**Records for the exercise**
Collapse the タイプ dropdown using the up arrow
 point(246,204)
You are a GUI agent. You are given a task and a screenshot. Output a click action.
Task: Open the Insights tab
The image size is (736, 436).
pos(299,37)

**Directions**
From the first line to the last, give the data again exactly.

**Your response**
Collapse the タイプ dropdown using the up arrow
 point(246,204)
You are a GUI agent. You are given a task and a screenshot. Output a click action.
Task: Open the Insights tab
The image size is (736, 436).
pos(299,37)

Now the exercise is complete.